Every line of the data below that holds the string "icon" needs to be reported.

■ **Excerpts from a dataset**
━━━━

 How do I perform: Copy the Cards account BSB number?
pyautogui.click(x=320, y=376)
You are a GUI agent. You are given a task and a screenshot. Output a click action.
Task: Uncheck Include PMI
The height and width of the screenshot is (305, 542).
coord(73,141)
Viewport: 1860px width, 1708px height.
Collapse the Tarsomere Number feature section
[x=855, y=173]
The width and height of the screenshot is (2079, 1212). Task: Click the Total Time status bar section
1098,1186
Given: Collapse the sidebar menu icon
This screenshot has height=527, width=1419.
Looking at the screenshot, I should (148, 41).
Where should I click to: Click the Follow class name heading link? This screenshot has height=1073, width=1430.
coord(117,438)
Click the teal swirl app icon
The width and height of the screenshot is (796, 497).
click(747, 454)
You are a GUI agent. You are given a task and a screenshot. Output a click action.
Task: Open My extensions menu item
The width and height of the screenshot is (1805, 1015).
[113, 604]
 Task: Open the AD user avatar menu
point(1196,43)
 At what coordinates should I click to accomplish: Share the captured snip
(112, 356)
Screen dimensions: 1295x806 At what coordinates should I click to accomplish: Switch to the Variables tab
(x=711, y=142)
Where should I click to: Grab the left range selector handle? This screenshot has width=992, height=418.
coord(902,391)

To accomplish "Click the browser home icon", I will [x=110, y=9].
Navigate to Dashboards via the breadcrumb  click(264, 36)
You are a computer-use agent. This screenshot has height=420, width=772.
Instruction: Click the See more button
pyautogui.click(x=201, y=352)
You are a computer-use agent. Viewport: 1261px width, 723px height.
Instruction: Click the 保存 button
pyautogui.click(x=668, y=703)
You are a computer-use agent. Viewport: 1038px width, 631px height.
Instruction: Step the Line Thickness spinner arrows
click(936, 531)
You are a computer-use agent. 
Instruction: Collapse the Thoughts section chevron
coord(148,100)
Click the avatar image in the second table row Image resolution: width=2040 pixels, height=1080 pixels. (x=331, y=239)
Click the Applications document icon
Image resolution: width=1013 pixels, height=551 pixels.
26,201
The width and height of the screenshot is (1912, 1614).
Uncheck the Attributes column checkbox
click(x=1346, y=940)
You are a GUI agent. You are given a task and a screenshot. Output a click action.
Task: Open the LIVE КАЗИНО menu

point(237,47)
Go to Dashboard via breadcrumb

━━━━

■ **FINAL ANSWER**
Given: Collapse the sidebar menu icon
Click the teal swirl app icon
To accomplish "Click the browser home icon", I will [x=110, y=9].
Click the Applications document icon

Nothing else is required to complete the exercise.